David Mathog wrote:
Also, in my limited testing --host and -hostfile seem to be mutually
exclusive.
No. You can use both together. Indeed, the mpirun man page even has
examples of this (though personally, I don't see having a use for
this). I think the idea was you might use a hostfile to define the
nodes in your cluster and an mpirun command line that uses --host to
select specific nodes from the file.
That is reasonable, but it isn't clear that it is intended.
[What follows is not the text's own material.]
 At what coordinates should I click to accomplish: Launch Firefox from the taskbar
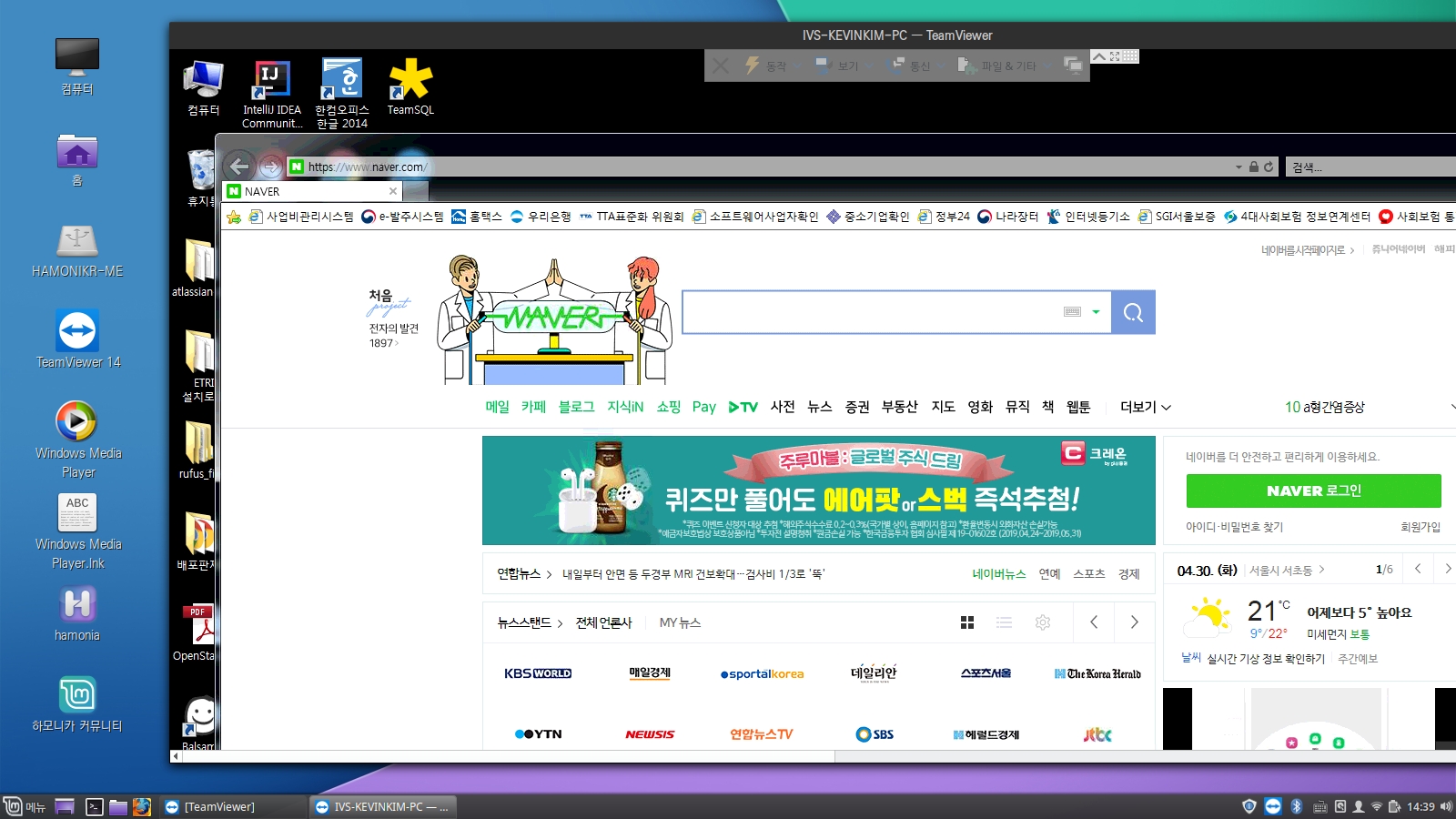(x=142, y=806)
Example, with a hostfile containing one entry for "monkey02.cluster
slots=1":
mpirun --host monkey01 --mca plm_rsh_agent rsh hostname
monkey01.cluster
Okay.
mpirun --host monkey02 --mca plm_rsh_agent rsh hostname
monkey02.cluster
Okay.
mpirun -hostfile /usr/common/etc/openmpi.machines.test1 \
--mca plm_rsh_agent rsh hostname
monkey02.cluster
Okay.
mpirun --host monkey01 \
-hostfile /usr/commom/etc/openmpi.machines.test1 \
--mca plm_rsh_agent rsh hostname
--------------------------------------------------------------------------
There are no allocated resources for the application
hostname
that match the requested mapping:
Verify that you have mapped the allocated resources properly using the
--host or --hostfile specification.
--------------------------------------------------------------------------
Right. Your hostfile has monkey02. On the command line, you specify
monkey01, but that's not in your hostfile. That's a problem. Just like
on the mpirun man page.